[Note that the main reason for this Answers section is to see how a particular tutor explains a subject. It's not intended to be a ready-made essay or homework help per se]
The central concept in investment risk minimization is diversification. It's the fancy term for the old saying, "Don't put all your eggs in one basket." If you drop that basket all of the eggs will break at once. That said, the questions that remain are how many baskets must you use and what is the nature of these vessels?

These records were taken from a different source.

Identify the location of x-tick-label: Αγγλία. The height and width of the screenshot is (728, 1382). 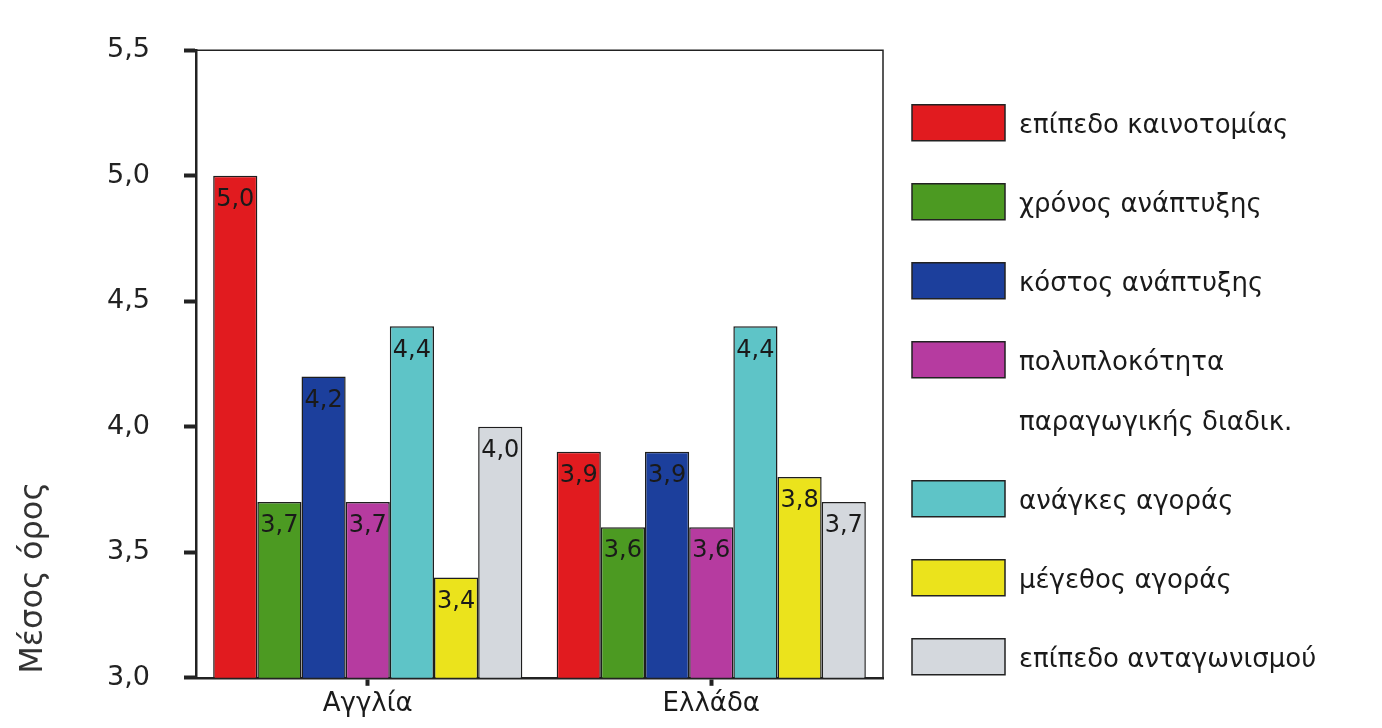
(368, 702). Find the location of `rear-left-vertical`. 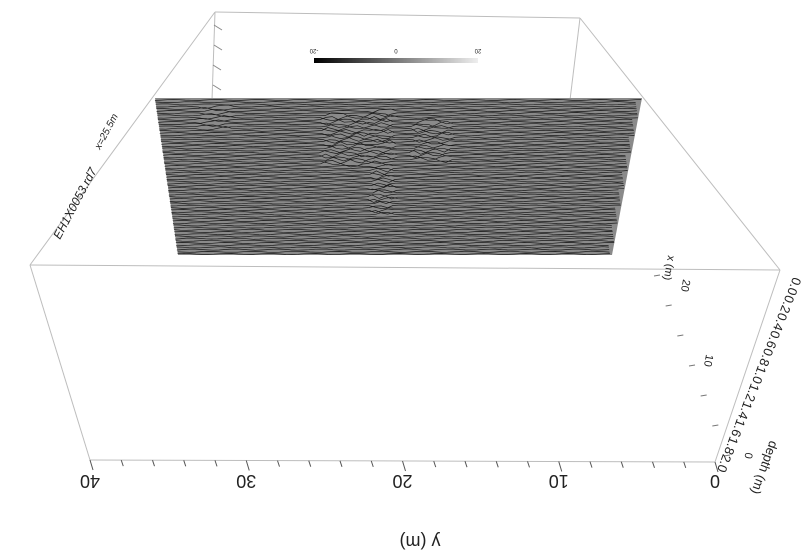

rear-left-vertical is located at coordinates (214, 56). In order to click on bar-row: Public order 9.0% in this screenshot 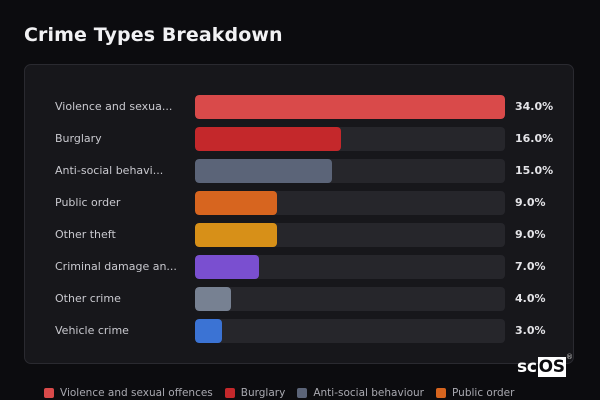, I will do `click(300, 203)`.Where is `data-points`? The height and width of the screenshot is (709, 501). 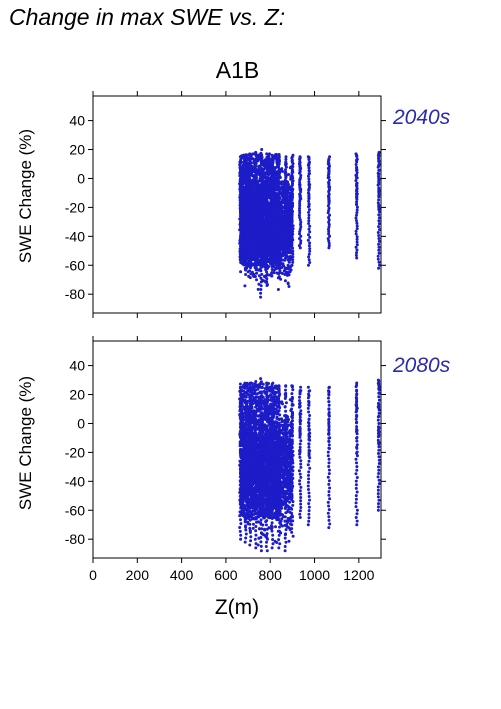 data-points is located at coordinates (310, 465).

In the most general terms, it is safer to have two (entirely separate and legitimate) investments of $50,000 each than it is to have one of $100,000. How many times you must divide the total investment depends on your circumstances. Your age, health, net worth, current asset composition, lifestyle, future needs, and personal comfort level will define your advisable total investment, liquidity needs, and tolerable risk. From there, each type of investment carries its own risk and balancing those risks requires knowledge of inherent risk, market conditions, and trends.
As a simplified example, Mr. Farmer invested in a small-capitalization stock. He knew that it was inherently risky, so he also invested in gold, which he was told was safer. The above approach works to minimize risk in a rough manner. It will not meet all of Mr. Farmer’s needs. The scientific approach is to arrive at a numeric measure of overall tolerable risk and see if the individual risk numbers balance to the desired target. That's a taste of my course in risk management.